Sa présence n’est pas indispensable. Le ne manifeste la valeur négative implicitement
contenue dans le verbe recteur, par exemple.
On le trouve dans les propositions subordonnées :
- après un terme recteur marquant le désir négatif (crainte, précaution, empêchement)
Ex. J'ai peur qu'il ne puisse venir ce soir.
- après les locutions conjonctives de peur que, crainte que, à moins que (hypothèse d’une
exception contraire à l’hypothèse que soutient l’énonciateur), avant que (le procès subordonné n’est
pas encore arrivé).
Ex. Les amis pourront l'aider à moins que cela ne leur soit défendu.
- en structure comparative posant l’inégalité ou la différence.
Ex. Il est plus rapide que ne l’est son frère.

IV. La conjonction ni.


Ni est une conjonction de coordination qui permet d’unir deux structures négatives (mots ou
propositions). Elle s’emploie normalement en corrélation avec ne
Ex. Il n’est ni aimable ni symbathique.
Mais ni peu avoir un semi-négatif :
- dans des énoncés sans verbe, il assume seul la valeur négative : Ni fleurs ni couronnes.
- il peut commuter avec et ou bien avec ou, et perdre alors sa valeur négative, dans des
phrases interrogatives :
Ex. Avez-vous jamais vu un acteur plus doué ni plus polyvalent ?)
ou en structure comparative :
Ex. Patience et longueur de temps / Font plus que force ni que rage.
Ni ne peut se combiner avec les forclusifs pleinement négatifs pas ou point, mais il le peut
avec tous les autres – rien, personne, jamais.

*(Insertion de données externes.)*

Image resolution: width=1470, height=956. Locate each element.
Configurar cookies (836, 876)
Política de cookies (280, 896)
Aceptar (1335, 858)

V. La négation est exprimée par un mot-phrase.


Non
Dans ce cas, l’adverbe non fonctionne comme l’équivalent d’une phrase : il forme à lui seul
un énoncé. Il reprend globalement un contenu propositionnel antérieur qu’il nie pleinement.
Le cas échéant, il apporte une réponse globale négative à une question.
En l’absence de question, il peut servir à affirmer une position dans une argumentation
opposée à celle que tenait l’interlocuteur.
VI. La négation est exprimée par un préfixe.

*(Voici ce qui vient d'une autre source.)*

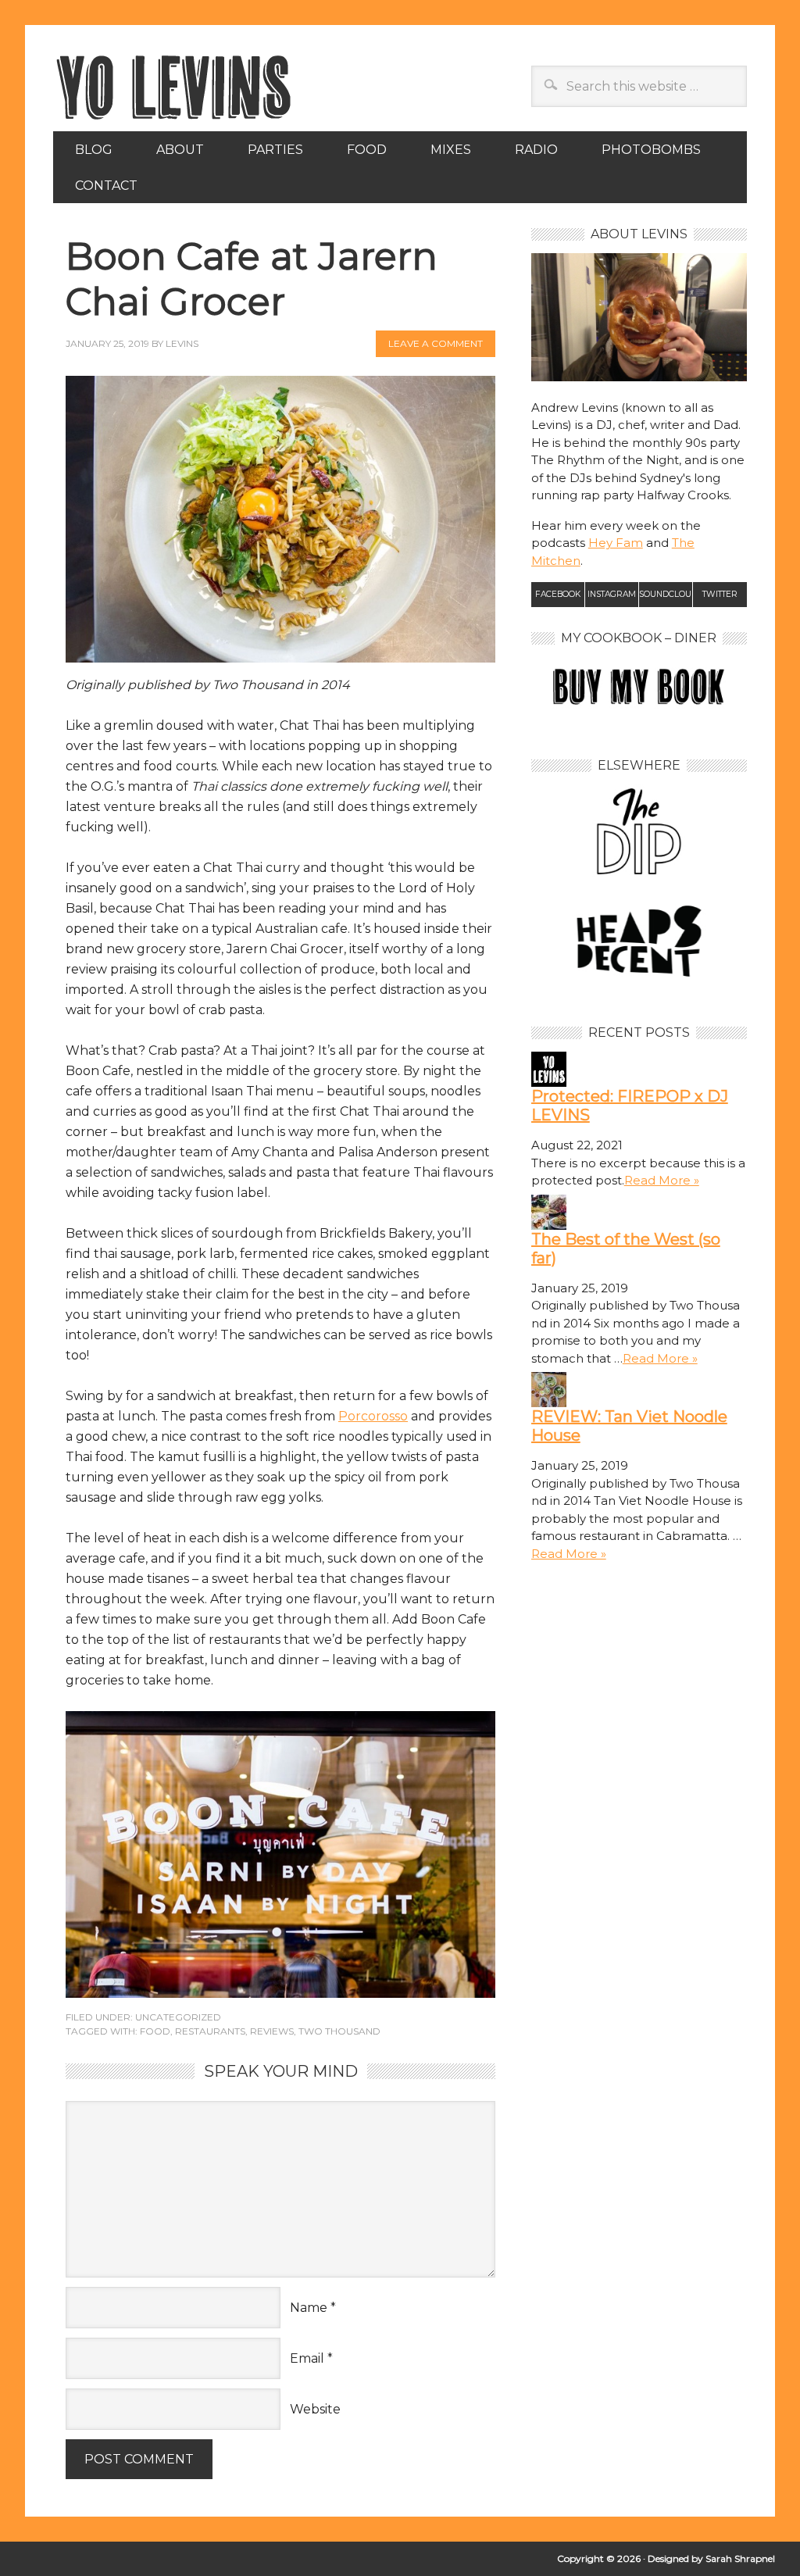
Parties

La négation est une opération complexe ; elle peut aussi se porter sur les constituants de la
phrase pour désigner divers aspects de la quantité nulle. Ce qui peut se réaliser autrement que par
les adverbes de négation. La langue française dispose d’affixes qui permettent d’inverser la valeur
des éléments lexicaux.
Ainsi des adjectifs comme inconsolé, infidèle, inconnu : le préfixe in-, toujours négatif, sert
à créer un dérivé endocentrique = de même classe que sa base. ! D’autres adjectifs, comme ingrat,
inquiet, sont en latin des dérivés à préfixe négatif ; mais en français, ils ne sauraient être considérés
comme construits, puisqu’il n’existe plus de base, c’est-à-dire d’élément susceptible d’être employé
seul.

VII.Autre moyen de négation lexicale :


Par opposition des antonymes. Unités lexicales sans rapport morphologique
(savoir/ignorer), ou relation de dérivation, comme pour possible/impossible.

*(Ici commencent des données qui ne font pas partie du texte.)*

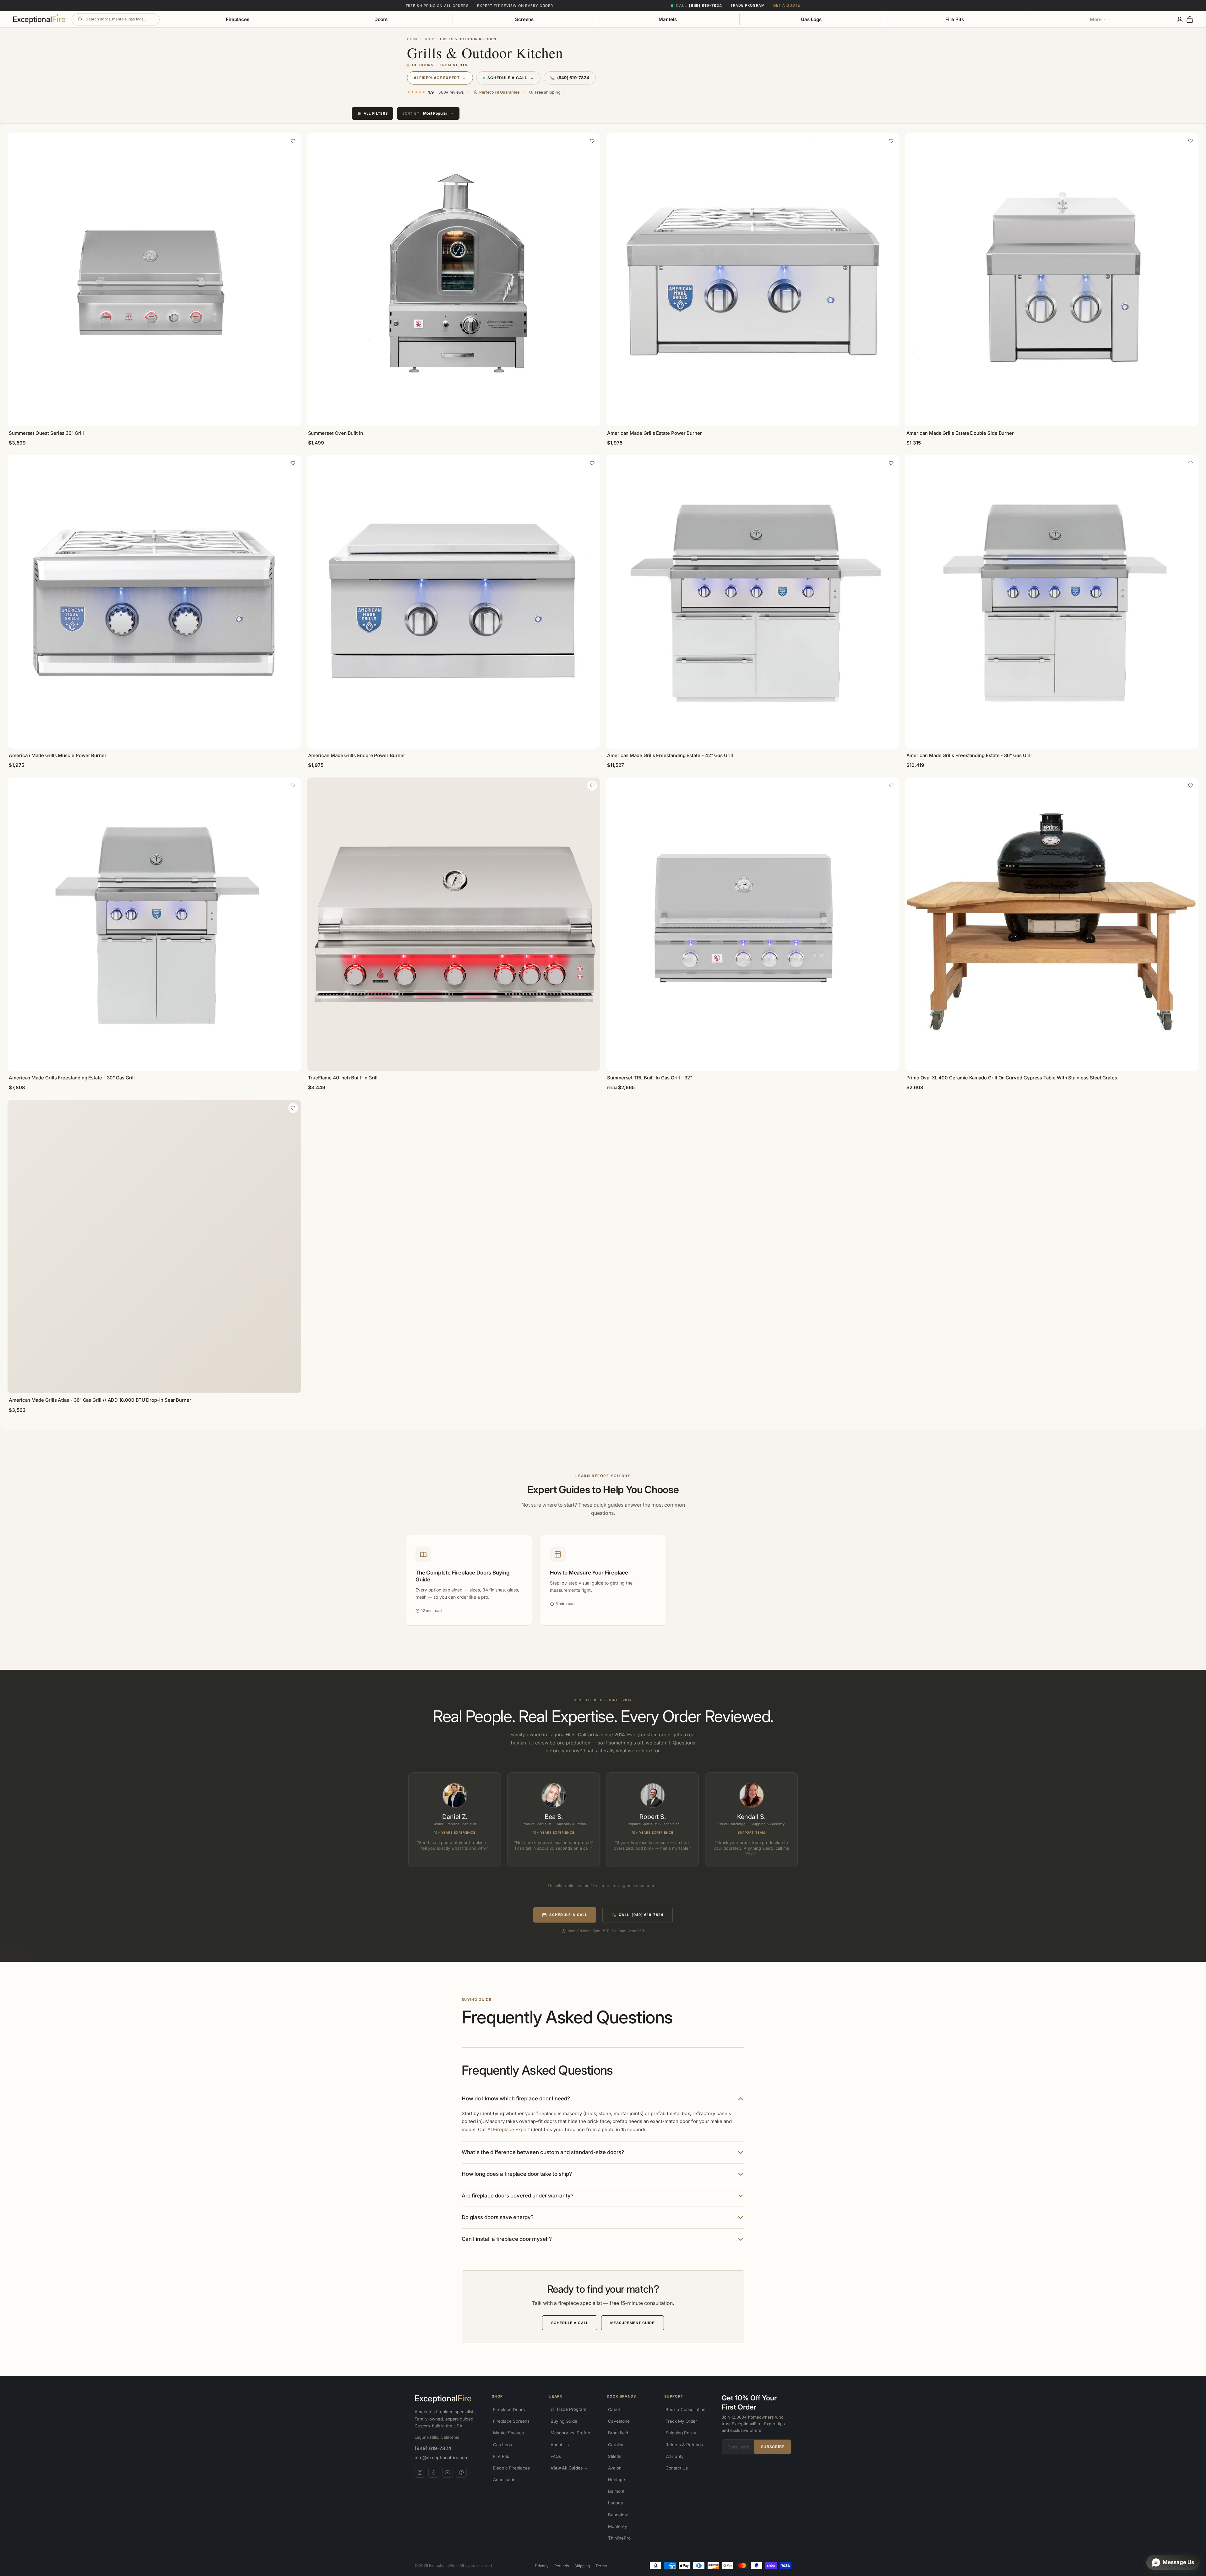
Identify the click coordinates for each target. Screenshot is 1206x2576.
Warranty (674, 2456)
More (1096, 19)
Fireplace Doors (509, 2409)
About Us (560, 2444)
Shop (429, 39)
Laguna (615, 2502)
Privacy (542, 2565)
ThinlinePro (619, 2538)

VIII. La préposition sans.

L’utilisation de la préposition sans, dont le sémantisme est toujours négatif, exprime la


quantité nulle. Cette préposition introduit un syntagme nominal dont elle nie le référent.

IX. Négation cumulée.


Le cumul des négations peut correspondre à une affirmation, atténuée (Je ne dis pas non) ou
renforcée (Je n’ai pas manqué de protester), les deux négations s’atténuant.
Il n’est plus possible aujourd’hui, comme dans la langue classique, d’employer avec pas les
pronoms négatifs personne et rien ou la conjonction ni. L’expression ce n’est pas rien a un sens
positif.
Mais on peut mettre ensemble deux (voire trois) termes de la négation partielle, comme
personne, rien, plus, jamais tout en faisant conserver à la phrase un sens négatif. Les deux termes
négatif ayant un champ différent se renforcent mutuellement en combinant leurs sens spécifiques.
Ex. Rien n’a jamais égalé la fermeté de mon âme.
Ces termes peuvent également être associés à ni.
Ex. On ne voyait plus ni le lac, ni la montagne.